Mexico President Claudia Sheinbaum, along with her predecessor, Andrés Manuel López Obrador, political reference of the fourth transformation. Photo: Reproduction

Mexico has achieved the lowest level of poverty of the last four decades, according to official data from the National Institute of Statistics and Geography (INEGI). More than 13.4 million people stopped living in poverty between 2018 and 2024, in a process that authorities and analysts classify as a historical turn.

The feat is presented by the government as a direct result of the so-called fourth transformation, a project started by former President Andrés Manuel López Obrador and deepened by the current president, Claudia Sheinbaum, with the maxim “for the good of all, first the poor.”

In recent speeches, Sheinbaum described the poverty reduction as a “feat” and said it should be a source of national pride.

She stressed that for 40 years, poverty in the country had not consistently diminished and, in some periods, has grown. Between 2006 and 2018, for example, Mexico gained more than 15 million poor, a scenario described by the agent as a “poor factory”.

The contrast, according to the president, is in the new development model, which directs public resources to the most needy sectors and promotes a more balanced redistribution of national wealth.

The drop in poverty was accompanied by a significant reduction in inequality. According to the National Family Income and Expense Survey, in 2012 the richest earned 38 times more than the poorest.

Today, this difference has fallen to 14 times. “That is, wealth was distributed,” Sheinbaum summed up, stressing that this transformation was only possible because the state resumed responsibilities that had been relegated to the private sector in the years of neoliberalism.

The historical increase in the minimum wage is pointed out as the first reason for change.

The salary floor has doubled in value in six years, without causing inflation, and the Government’s goal is that it reaches the equivalent of two baskets and a half of basic goods – currently covers 1.8. In 2025 alone, the salary was readjusted by 12.5%. This policy, according to Sheinbaum, also raised other salaries and reinforced domestic consumption.

Another central axis was the well-being programs, which were no longer focused actions and became recognized as universal rights.

Among the examples are the universal pension to the elderly, which today benefits 13 million people; Scholarships for public high school students; pensions for people with disabilities; Support for small farmers with up to two hectares of land; and the Sembando Vida program, which serves half a million rural workers.

Added, the programs reach more than 30 million Mexican families.

“Pension is a right of the people of Mexico,” said the president to reaffirm that the fight against poverty is also the formal recognition of rights.

Public investment in major works was another pillar of strategy. Projects such as Tren Maya, Tehuantepec’s intercetus corridor and the mouth refinery, as well as expand national infrastructure, attracted foreign capital and boosted formal employment.

Sheinbaum pointed out that the end of the outsourcing model known as outsourcing It also contributed to generating more stable jobs.

Health appeared as a symbolic dimension of this change. At events in the state of Mexico and Jalisco, the president inaugurated and reopened hospital units that had been abandoned or destroyed, such as the 93 Family Medicine Unit in Ecatepec and the Tlajomulco Regional Hospital.

“Health, access to health is a right of the people of Mexico established in the Constitution, and the state should provide this access in the best way. IMS is national heritage,” said Sheinbaum, along with local authorities and the Institute’s director, Zoé Robledo.

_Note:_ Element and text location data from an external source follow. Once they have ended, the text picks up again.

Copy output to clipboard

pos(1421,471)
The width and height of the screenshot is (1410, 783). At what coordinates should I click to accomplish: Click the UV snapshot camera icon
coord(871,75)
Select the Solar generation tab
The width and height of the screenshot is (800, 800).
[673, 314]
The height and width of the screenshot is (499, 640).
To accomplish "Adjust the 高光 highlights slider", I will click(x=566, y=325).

The president also took advantage of these occasions to announce new measures: the expansion of the universal pension to women aged 60 to 62 years, the construction of an Ecatepec Child Education and Care Center and the goal of raising the minimum wage gradually until reaching 2.5 basic baskets.

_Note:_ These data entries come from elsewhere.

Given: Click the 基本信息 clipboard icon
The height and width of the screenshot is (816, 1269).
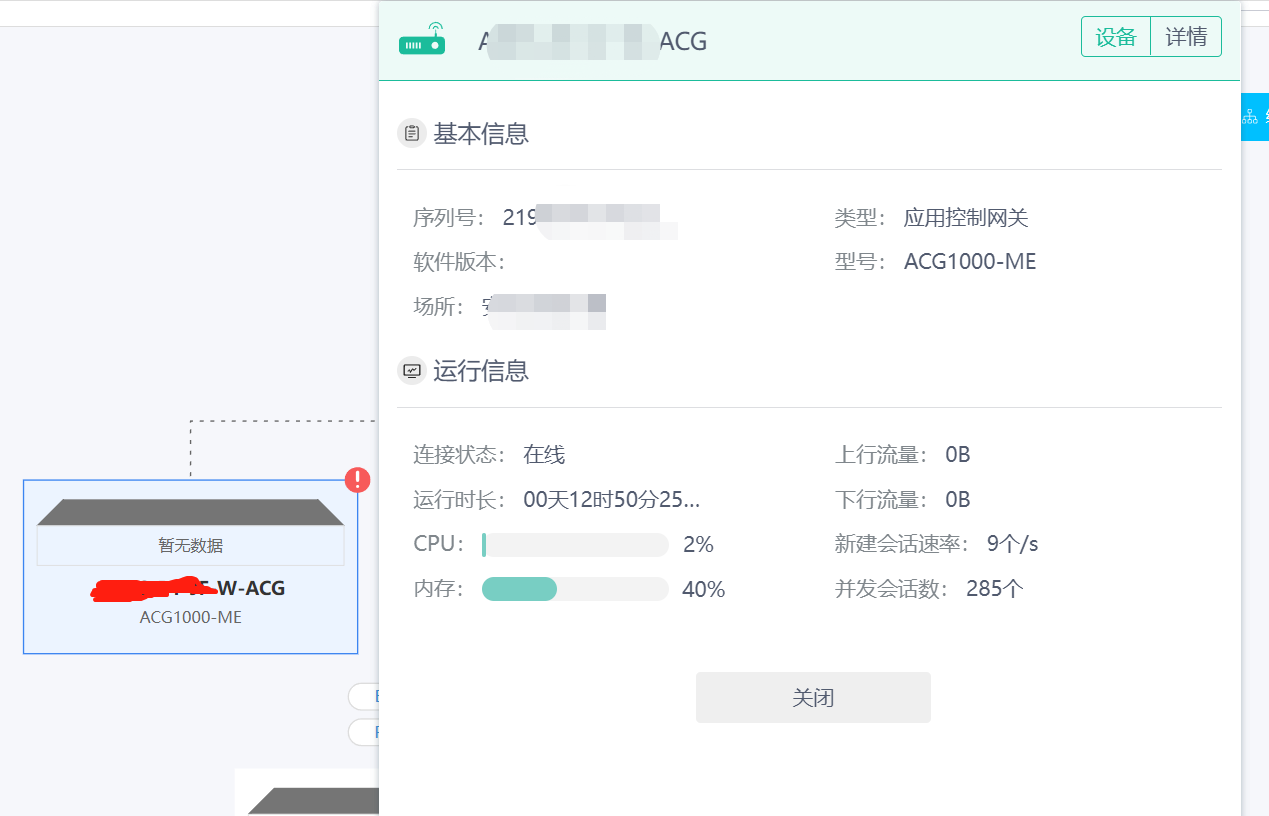Looking at the screenshot, I should coord(412,133).
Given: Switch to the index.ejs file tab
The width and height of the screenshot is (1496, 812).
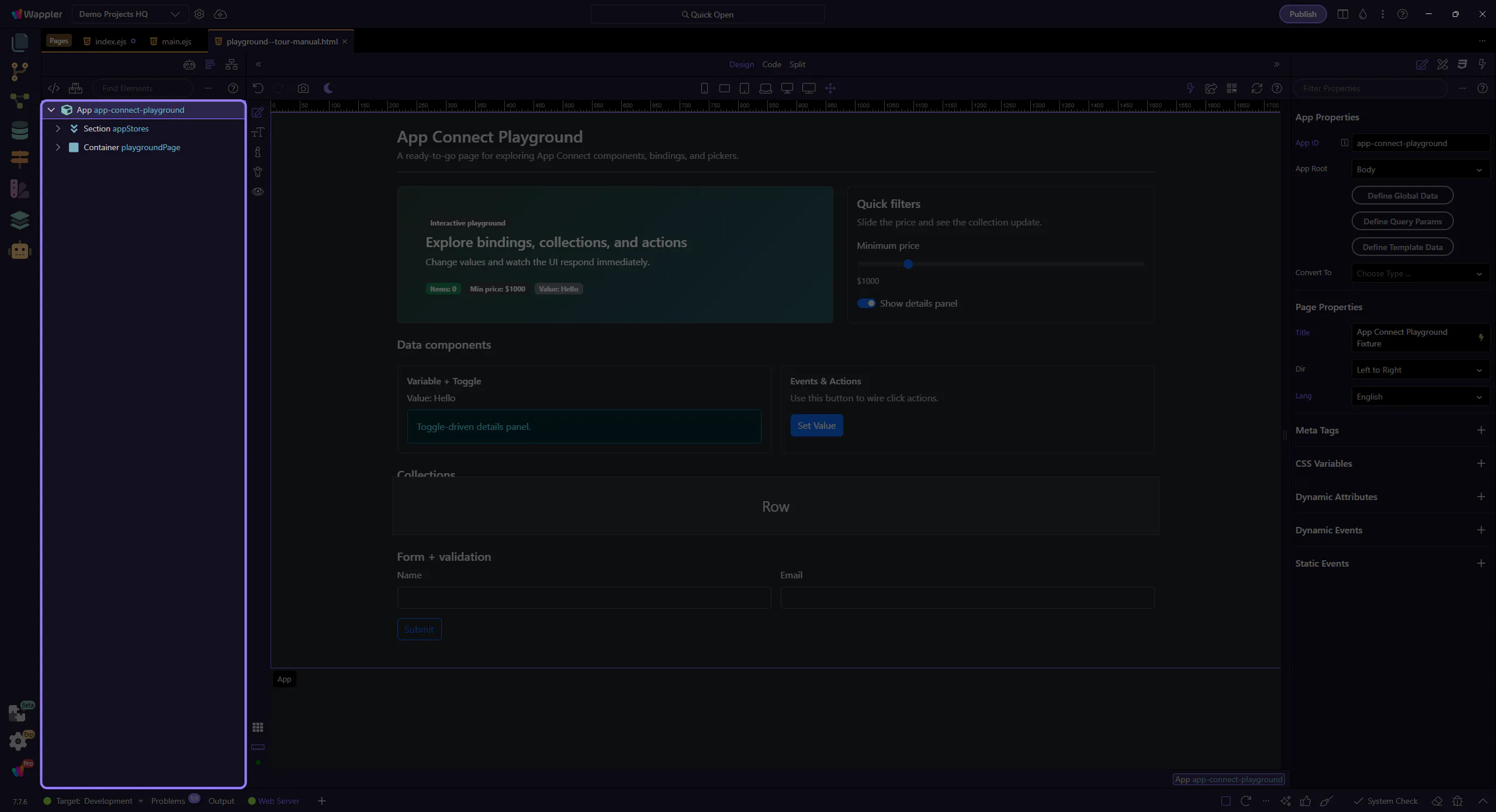Looking at the screenshot, I should pyautogui.click(x=110, y=41).
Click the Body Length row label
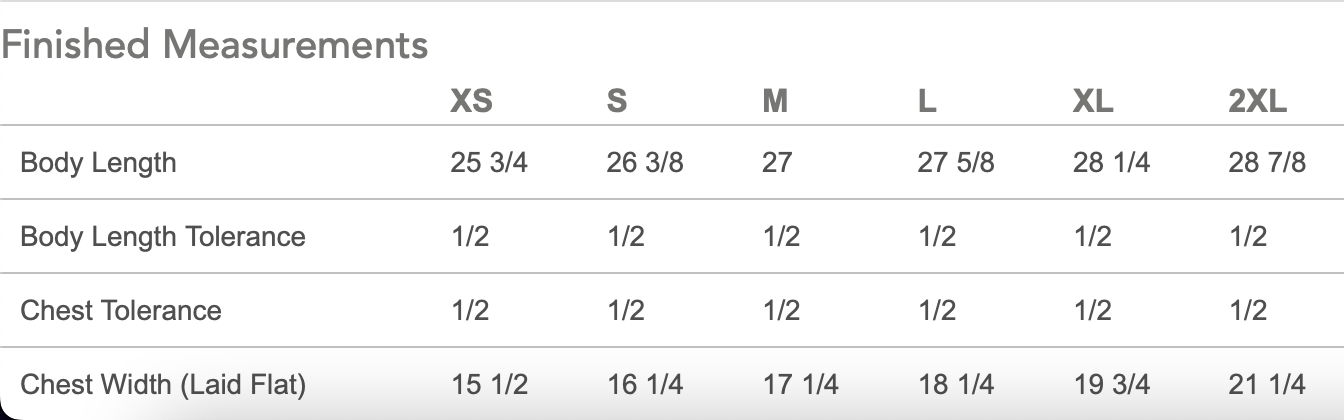Viewport: 1344px width, 420px height. (98, 163)
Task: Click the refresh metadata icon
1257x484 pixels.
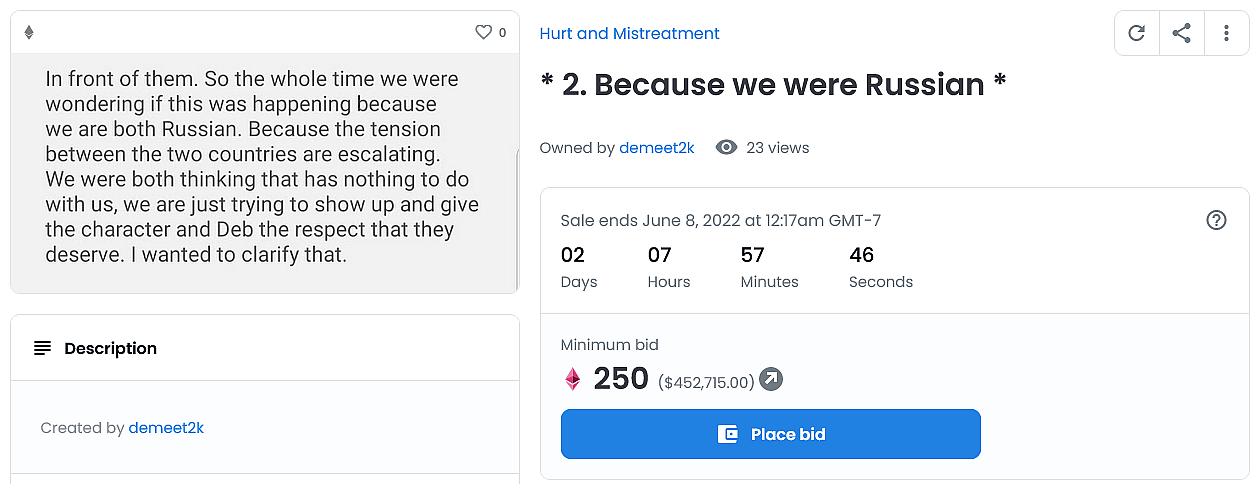Action: (x=1136, y=33)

The mark of four decades without a consistent reduction of poverty sets the tone of how the government seeks to present the results of the fourth transformation. The expression is used in Mexico to designate the political project started by Andrés Manuel López Obrador in 2018 and continued by Claudia Sheinbaum.

Inspired by three foundational moments of national history – independence, reform and the Mexican Revolution – the term refers to a “fourth major change”, focused on breaking neoliberalism, strengthening the role of the state, expanding social rights and placing the poorest in the center of public policy.

For Sheinbaum, contrast to neoliberalism is evident. “This model stated that it was much better than everything was private and that the public sector practically disappeared, that the government was no capacity to offer services for the benefit of the population. It just no longer advanced because it was not allowed,” he said.

On the contrary, its management reinforces the role of the state to guarantee constitutional rights such as health, education and social security.

The feat is treated as historical achievement, but also as an open process.

While the government celebrates the hallmark of 13 million people who have come out of poverty, it reinforces that the continuity of social policies and public investments will be decisive so that advances are not interrupted.

Mexico, after four decades of stagnation, shows that it is possible to reverse trends of misery and inequality, provided that the center of economic policy is, in fact, in those in need.